## Text segment

#####

Using TensorFlow backend.


In [2]:
from tensorflow.keras.layers import Input, Dropout, Embedding, Conv1D, GlobalMaxPooling1D, GlobalAveragePooling1D, LeakyReLU, Dense, Flatten, Activation, Reshape, Concatenate
from tensorflow.keras.models import Model
from tensorflow.keras.optimizers import Adam
from tensorflow.keras.callbacks import ModelCheckpoint, EarlyStopping

def jaccard(str1, str2): 
    a = set(str1.lower().split()) 
    b = set(str2.lower().split())
    if (len(a)==0) & (len(b)==0): return 0.5
    c = a.intersection(b)
    return float(len(c)) / (len(a) + len(b) - len(c))

In [3]:
def data_aug(train, multiple = 1):
    def aug(row):
        tweet = row['text']
        selected_text = row['selected_text']
        idx = tweet.find(selected_text) 
        if idx>=0:
            new_tweets = []
            prev = tweet[:idx].split()
            after = tweet[idx+len(selected_text):].split()
            pool = [(i,j) for i in range(len(prev)+1) for j in range(len(after)+1)]
            pool.remove((len(prev),0))
            if len(pool) == 0:
                return None
            for r in np.random.choice(len(pool), multiple):
                r1, r2 = pool[r]
                start = ''
                end = ''
                if r1 > 0:
                    start =' '.join(prev[r1:]) + ' '
                if r2 > 0:
                    end = ' '+' '.join(after[:r2])

#####

## Raw data

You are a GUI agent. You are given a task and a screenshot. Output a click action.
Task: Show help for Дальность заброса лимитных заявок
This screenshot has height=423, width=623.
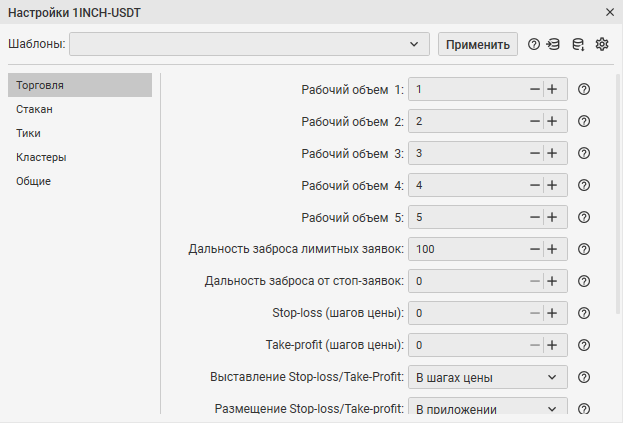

#####

## Required work
- 1) Return the part of the notebook code that opens with the words containing "return float(len(c)) /" and closes with "after = tweet[idx+len(selected_text):].split()".
- 2) In the notebook code, what value does the jaccard function return when both strings are empty?
- 3) Continue the notebook code for data augmentation from the point where it stops.
None of the lines are needed here.

## Task responses
- 1)
return float(len(c)) / (len(a) + len(b) - len(c))

In [3]:
def data_aug(train, multiple = 1):
    def aug(row):
        tweet = row['text']
        selected_text = row['selected_text']
        idx = tweet.find(selected_text) 
        if idx>=0:
            new_tweets = []
            prev = tweet[:idx].split()
            after = tweet[idx+len(selected_text):].split()

- 2) 0.5

- 3)
                
                new_tweets.append(start+selected_text+end)
            if len(new_tweets) > 0:
                return new_tweets
            return None
        else:
            return None
        
    train_aug = {'text':[],'selected_text':[], 'sentiment':[], 'textID':[]}
    for i in train.index:
        new_tweets = aug(train.loc[i])
        if new_tweets:
            for new_tweet in new_tweets:
                train_aug['text'].append(new_tweet)
                train_aug['selected_text'].append(train.loc[i,'selected_text'])
                train_aug['sentiment'].append(train.loc[i,'sentiment'])
                train_aug['textID'].append(train.loc[i,'textID'])
    train_aug = pd.DataFrame(train_aug).dropna()
    return train_aug

In [4]:
def unique_word_fraction(text):
    """function to calculate the fraction of unique words on total words of the text"""
    text_splited = text.split(' ')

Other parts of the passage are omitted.